24/04/2014 di Redazione
Emergenza rifiuti: la legge per requisire gli impianti Tmb

Si avvicina il 21 maggio, data in cui scadrà l'ordinanza del sindaco che consente l'uso dei due Tmb (impianti per il Trattamento meccanico biologico) di Malagrotta ed il tritovagliatore di Rocca Cencia, tutti impianti di proprietà della Co.la.ri. di Manlio Cerroni. Ciò potrebbe causare difficoltà ancora più gravi nello smaltimento dei rifiuti della capitale, un rischio esacerbato dal fatto che l'ordinanza non sarà prorogabile. Ad oggi questa ordinanza permette ai camion dell'Ama di smaltire negli impianti di Tmb circa 1500 tonnellate di immondizia al giorno, ed una quantità analoga viene trattata negli impianti di Rocca Cencia. Altre 600 tonnellate finiscono invece nel trito vagliatore. Il primo cittadino Ignazio Marino ha quindi proposto una modifica all'articolo 191 del decreto legislativo 152 del 2006, noto come Codice dell'Ambiente. Tale articolo prevede che i governatori, i presidenti delle Province ed i sindaci "qualora si verifichino situazioni di eccezionale e urgente necessità di tutela della salute pubblica e dell'ambiente, e non si possa altrimenti provvedere, possono emettere ordinanze contingibili e urgenti per consentire il ricorso temporaneo a speciali forme di gestione dei rifiuti, anche in deroga alle disposizioni vigenti, garantendo un elevato livello di tutela della salute e dell'ambiente".

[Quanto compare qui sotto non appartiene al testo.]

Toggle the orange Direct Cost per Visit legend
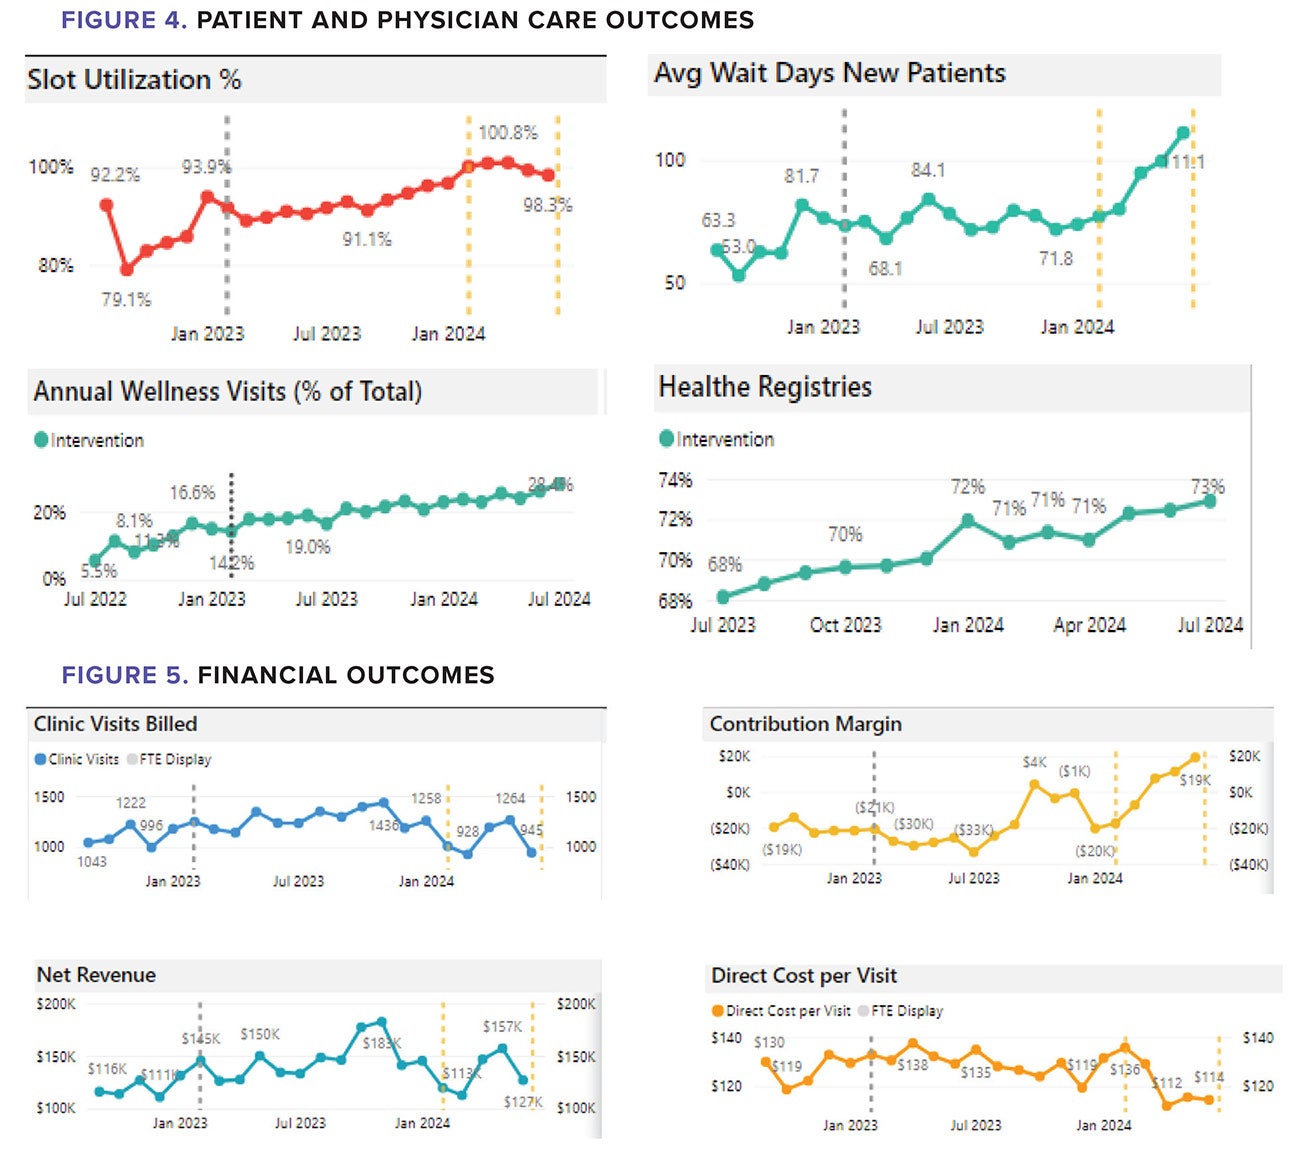 tap(717, 1011)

La legge, ad oggi, decreta che i provvedimenti "hanno efficacia per un periodo non superiore ai sei mesi" e non possono essere reiterati per più di due volte. Il ministero dell'Ambiente - in accordo con il ministro Galletti, il presidente della Regione Lazio Zingaretti, il sindaco Marino, il commissario della provincia Carpino, ed il prefetto Pecoraro - sta lavorando quindi alla modifica del Codice, aggiungendo ai poteri già previsti quello di requisizione.
Questa norma permetterebbe alla Regione o al Comune di requisire i tre impianti ed affidarli ad un terzo, per esempio Ama, che ne assumerebbe la gestione, pagando gli stipendi ai dipendenti e i costi di manutenzione, così come un indennizzo ai titolari, mettendo queste somme su un conto "blindato" in attesa che la giustizia si pronunci sulla vicenda di Cerroni.
Questa ipotesi dipende però dalla sentenza del Tar, martedì 29 aprile: se il tribunale accettasse di concedere la sospensiva richiesta da Co.la.ri. sia sull'interdittiva del prefetto Pecoraro che sull'ordinanza di Marino, tutto verrebbe rimesso in discussione.